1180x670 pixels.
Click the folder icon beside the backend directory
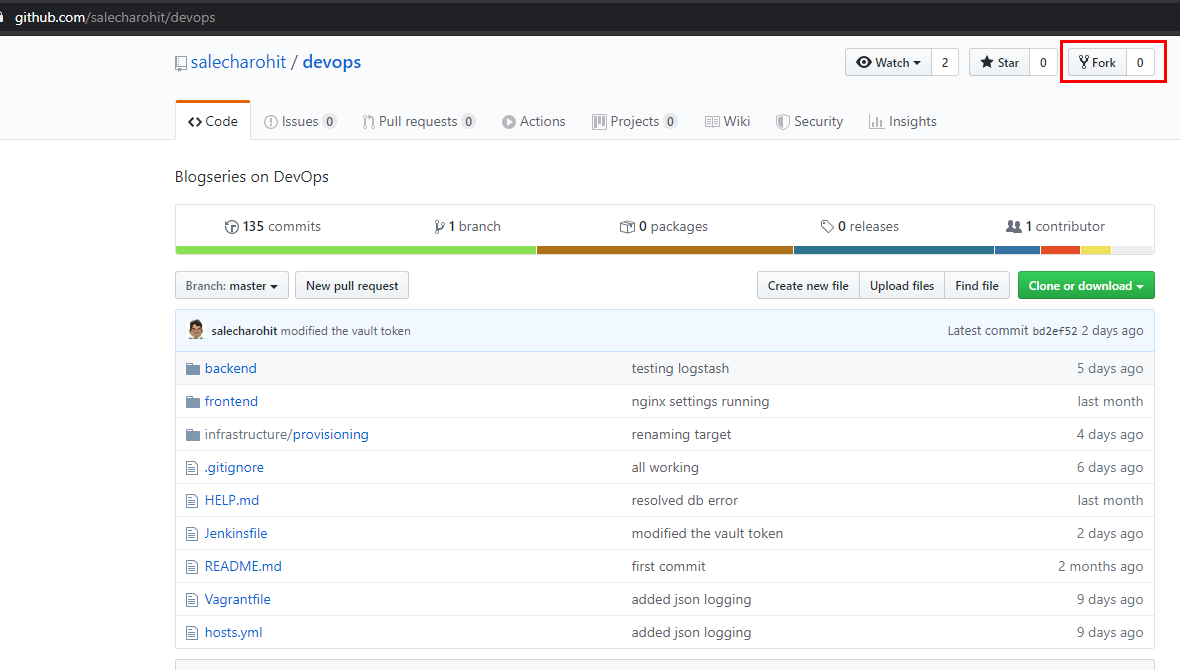coord(192,368)
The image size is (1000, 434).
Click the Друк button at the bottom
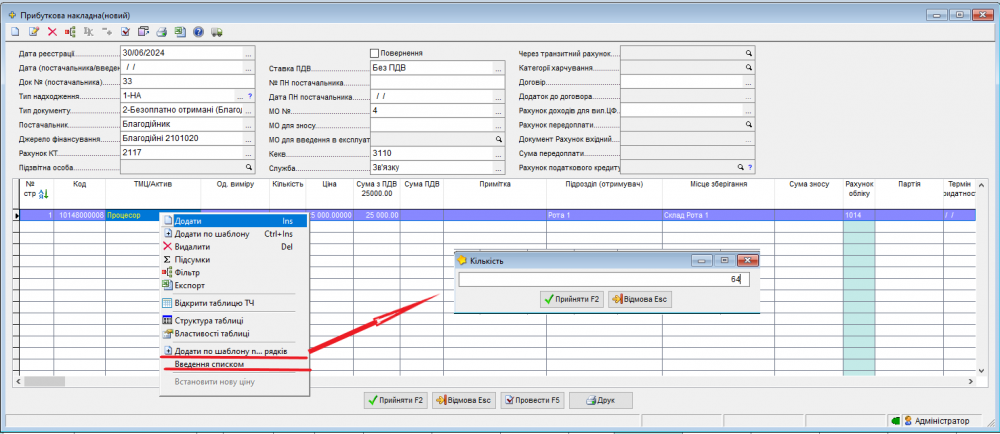click(x=599, y=400)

» Task objective
Extract every line of the listing above verbatim and omit the pictures from your answer.

» Written reply
1180x670 pixels.
Click the folder icon beside the backend directory
coord(192,368)
The image size is (1000, 434).
Click the Друк button at the bottom
click(x=599, y=400)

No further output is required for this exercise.